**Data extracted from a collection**
╭──

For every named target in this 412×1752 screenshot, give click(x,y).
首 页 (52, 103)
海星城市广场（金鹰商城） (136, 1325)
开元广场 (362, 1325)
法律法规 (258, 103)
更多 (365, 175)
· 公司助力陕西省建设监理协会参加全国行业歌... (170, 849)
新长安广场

╰──

**INSTRUCTIONS FOR THE TASK**
Write out all the records again, exactly as they appear.

**TASK RESULT**
For every named target in this 412×1752 screenshot, give click(x,y).
首 页 (52, 103)
海星城市广场（金鹰商城） (136, 1325)
开元广场 (362, 1325)
法律法规 (258, 103)
更多 (365, 175)
· 公司助力陕西省建设监理协会参加全国行业歌... (170, 849)
新长安广场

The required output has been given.